E daí foram mais dez anos até que finalmente conseguisse o que tanto sonhou: Ricardo, após uma década de clausura na enorme estação de edição sonora que construíra em seu quarto na mansão onde vivia, finalmente havia concluído a Sinfonia do Amor. Formada pelos gemidos de prazer de milhões de amantes de todo o planeta, conectados entre si por uma rede sonora, cuja fonte era uma só: o amor que sentiam pelo ser amado, pela vida, pelo próprio ato de viver.

E lá estava Ricardo, com uma sinfonia que tinha quase duas horas de duração, pronto pra compartilhá-la com o mundo.

Organizou uma apresentação no maior salão de ópera da Europa e, aproveitando-se da influência de sua família, conseguiu que ela fosse transmitida mundialmente, anunciando-a como seu maior legado ao mundo, e como aquilo que ele próprio acreditava ser a cura para todos os males da humanidade.

Com tal campanha publicitária, sustentada pela mídia, e por jornais e noticiários do mundo todo, Ricardo conseguiu a atenção que tanto precisava.

E na noite da estréia lá estava ele, com um salão lotado por quase cem mil pessoas, das mais influentes, vindas dos quatro cantos do mundo, cheias de curiosidade pra saber o que aquele sujeito de um metro e setenta de altura diante deles, naquele palco, sozinho, sem orquestra nem nada, apenas com uma estação de som, e dezenas de caixas espalhadas ao longo do salão, tinha pra mostrar a eles, e ao mundo.

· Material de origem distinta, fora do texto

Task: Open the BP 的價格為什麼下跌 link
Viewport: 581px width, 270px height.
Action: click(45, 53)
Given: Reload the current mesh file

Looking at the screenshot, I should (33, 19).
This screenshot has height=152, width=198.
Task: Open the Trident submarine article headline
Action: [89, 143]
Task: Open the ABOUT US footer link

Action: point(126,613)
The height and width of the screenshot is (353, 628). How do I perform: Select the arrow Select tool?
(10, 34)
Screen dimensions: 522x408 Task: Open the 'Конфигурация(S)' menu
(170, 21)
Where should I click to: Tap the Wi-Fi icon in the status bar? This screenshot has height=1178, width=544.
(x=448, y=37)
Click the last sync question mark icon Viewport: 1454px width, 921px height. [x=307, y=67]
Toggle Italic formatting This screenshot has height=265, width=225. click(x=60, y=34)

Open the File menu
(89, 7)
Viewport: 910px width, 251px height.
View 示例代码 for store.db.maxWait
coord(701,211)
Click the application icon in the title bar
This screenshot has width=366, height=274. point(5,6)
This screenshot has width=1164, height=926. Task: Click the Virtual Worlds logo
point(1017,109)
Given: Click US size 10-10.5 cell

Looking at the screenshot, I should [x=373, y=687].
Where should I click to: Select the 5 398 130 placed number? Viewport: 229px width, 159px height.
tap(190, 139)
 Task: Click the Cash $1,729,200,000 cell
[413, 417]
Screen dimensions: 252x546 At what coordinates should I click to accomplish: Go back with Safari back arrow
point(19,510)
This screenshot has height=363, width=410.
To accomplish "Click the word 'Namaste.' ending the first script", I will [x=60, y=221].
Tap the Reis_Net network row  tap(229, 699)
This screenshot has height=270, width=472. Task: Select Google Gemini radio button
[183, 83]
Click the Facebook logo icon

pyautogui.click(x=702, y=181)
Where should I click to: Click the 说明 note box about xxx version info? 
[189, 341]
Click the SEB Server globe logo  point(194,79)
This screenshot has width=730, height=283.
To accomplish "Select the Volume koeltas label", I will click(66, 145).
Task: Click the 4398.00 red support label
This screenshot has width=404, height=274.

Ricardo foi até a estação de som, tirou de uma bolsa pendurada nela uma caixinha de CD, abriu-a, e pacientemente tirou o disco de dentro, e o pôs no tocador.

Apertou PLAY, e a sinfonia começou.

Os trinta segundos iniciais foram de estranheza e incômodo. Alguns demoraram pra entender o que exatamente era aquilo que ouviam. Não parecia música, não havia harmonia, sonoridade, melodia.

Muitos, logo de cara, se deram conta de que eram gemidos de homens e mulheres, gemidos que não custaram muito a reconhecer sob quais ocasiões ocorreram.

Mas a sensação de estranheza e incômodo foi aos poucos passando, e a cacofonia foi lentamente tomando uma forma, uma harmonia, uma cadência.

Imagens foram se formando na mente daqueles pessoas. Imagens de si mesmas, fazendo amor, se amando. Lembranças foram aflorando. De suas primeiras noites de amor, de quão desajeitadas elas foram. E em seguidas das próximas, onde tudo foi se tornando mais fácil, de forma mais encadeada, mais centrada.

Lembraram-se de suas melhores transas, das rapidinhas, e das sessões longas, que duravam uma madrugada inteira, ou uma tarde inteira, ou uma manhã.

Mas logo, elas não conseguiam mais enxergar a si mesmas. Elas começaram a enxergar outras pessoas.

A música, aquela sinfonia de gemidos que se tornavam cada vez mais harmoniosa, mais sincronizada, mais divina, alguns pensavam consigo mesmos, era algo que se tornava cada vez mais universal.

Começaram a enxergar homens que nem sequer conheciam, mulheres que jamais viram na vida, fazendo amor, perpetrando, através de danças exóticas e sensuais, a própria humanidade.

E Ricardo, naquela altura, começou a sorrir, ao ver o sorriso sincero na mente daquela platéia de milhares, e ao supor, corretamente, que o mesmo ocorria ao redor do mundo, em todos aqueles países, nos lares daquelas pessoas que viam e especialmente ouviam sua sinfonia.

Estavam todas conectadas entre si, através daquela música de corpos e almas se amando. Uma rede sonora mundial de gemidos.

O mundo inteiro, naquele instante, estava sentindo da forma mais pura o amor daqueles casais todos, e o amor dele todo pela vida que por ele circulava. Aquilo era o amor. Aquela rede de corpos, almas, vozes, circulando sem cessar.

E ninguém parou de sorrir nem por um mero instante até o final da execução da sinfonia.

E quando ela terminou, Ricardo permaneceu parado, de pé, diante daquela platéia que não conseguia retirar aquele sorriso de admiração e veneração do rosto. Daquela platéia que, um minuto depois, em silêncio se levantou, e imediatamente após explodiu em aplausos.

E aqueles aplausos Ricardo pôde ouvir não apenas vindos dali, mas do mundo inteiro.

Mas ele não sentiu que estavam aplaudindo ele. Não, ele sentiu o que realmente estava acontecendo ali. Ele ouviu o que estava realmente acontecendo ali.

O mundo inteiro aplaudia a si mesmo pelo amor que trazia em si.